# How do you stay concentrated



## icessarchery (Jan 6, 2007)

I listen to music or hang out with my friends at tournaments. And when I'm home shooting I just don't worry about anything.


----------



## raider_archer (Nov 28, 2006)

I listen to music when I get worked up but other than that I just act like me. I mean I talk to people and stuff but when I get up to the line I get in "the zone"


----------



## fip09 (Feb 27, 2007)

raider_archer said:


> I listen to music when I get worked up but other than that I just act like me. *I mean I talk to people and stuff but when I get up to the line I get in "the zone*"


Yupp.. I know how that goes. But I also don't have any friends that shoot so I basically only talk to a few people durring shoots.:sad:


----------



## CA_Rcher12 (Oct 28, 2004)

No need for music...it throws my concentration off. Especially if I'm playing death/grindcore.

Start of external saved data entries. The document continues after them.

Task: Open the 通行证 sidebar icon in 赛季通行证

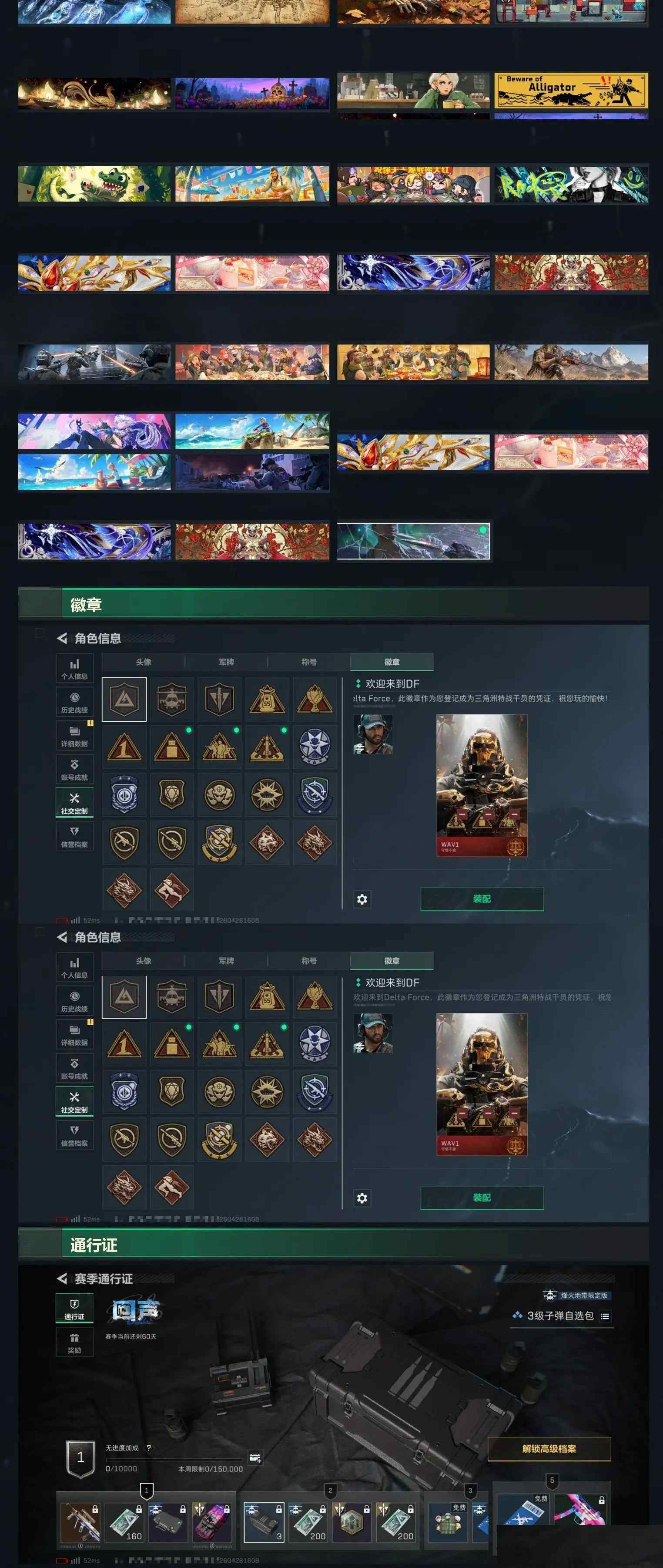Action: (74, 1308)
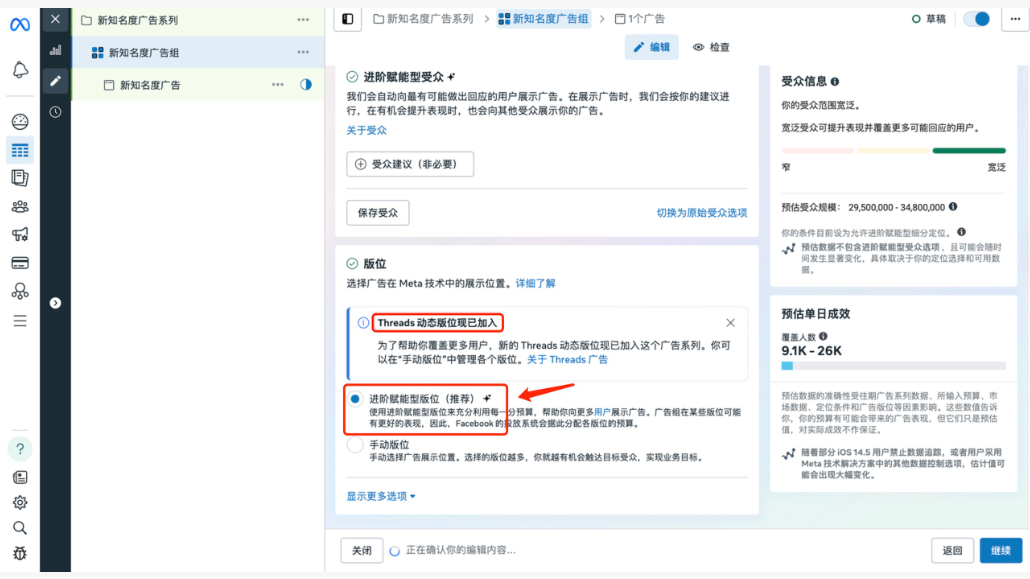Open options menu for 新知名度广告系列
Viewport: 1030px width, 579px height.
303,20
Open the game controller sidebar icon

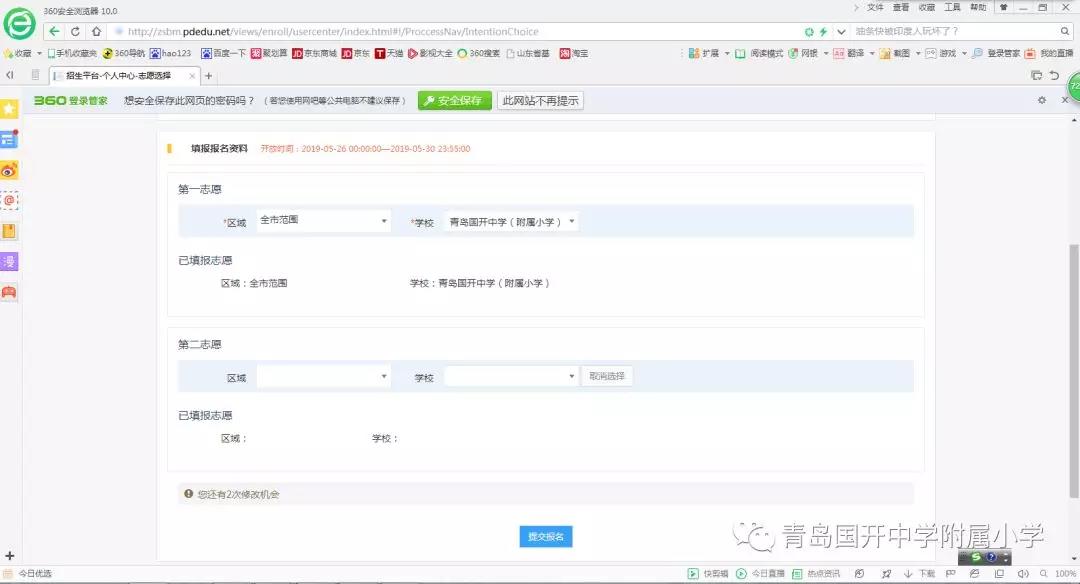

Usually I try to not get worked up and that's all I need(I usually don't have a problem doing that).


----------



## kegan (Aug 28, 2006)

Tell the voices in my head to shut up.


----------



## browningbowfan8 (May 9, 2006)

*concentration*

I like to listen to music when i shoot, it drowns out other noise and helps me focus.


----------



## Lawrence Archer (Feb 5, 2007)

Sometimes I listen to music, or just completely 'space out' when I'm aiming.


----------



## singingarcher (Jun 27, 2006)

concentration...lol WHAT is concentration!!! lol jk
im so goofy when i shoot!!! lol i don't even worry about that stuff!!! lol
if i thought about concentrating....that would break my concentration on what i was doing...make sense??? lol prolly not and thats ok!!! lol


----------



## Ronaya (Mar 26, 2007)

I really can't have very much going on around me. Even my parents talking is to much. Stress makes me shoot badly. 
Sometimes I do sing to myself though.


----------



## fip09 (Feb 27, 2007)

singingarcher said:


> concentration...lol WHAT is concentration!!! lol jk
> im so goofy when i shoot!!! lol i don't even worry about that stuff!!! lol
> if i thought about concentrating....that would break my concentration on what i was doing...make sense??? lol prolly not and thats ok!!! lol


Jeez... I wish I had that type of "Concentration":tongue:


----------



## bowhunter12346 (Jul 20, 2006)

I just block everyone out and do not worry about how I am shooting and what my score is.


----------



## Bowhunter500 (Mar 23, 2007)

I also listen to music and dont think about shooting to much! Honestly.. i just kinda bob my head to the music then when im ready to shoot draw and shoot! Seems to do a number on a target and animals alike!


----------



## fip09 (Feb 27, 2007)

Its inda wierd for me.. I only feel nervous at indoor shoots and generally dont shoot too well like durring league or sumthing but outside....psst...I can shoot perfect or near perfect scores... It kinda bugs me but :dontknow: what am I gunna do..?


----------



## raider_archer (Nov 28, 2006)

fip09 said:


> Its inda wierd for me.. I only feel nervous at indoor shoots and generally dont shoot too well like durring league or sumthing but outside....psst...I can shoot perfect or near perfect scores... It kinda bugs me but :dontknow: what am I gunna do..?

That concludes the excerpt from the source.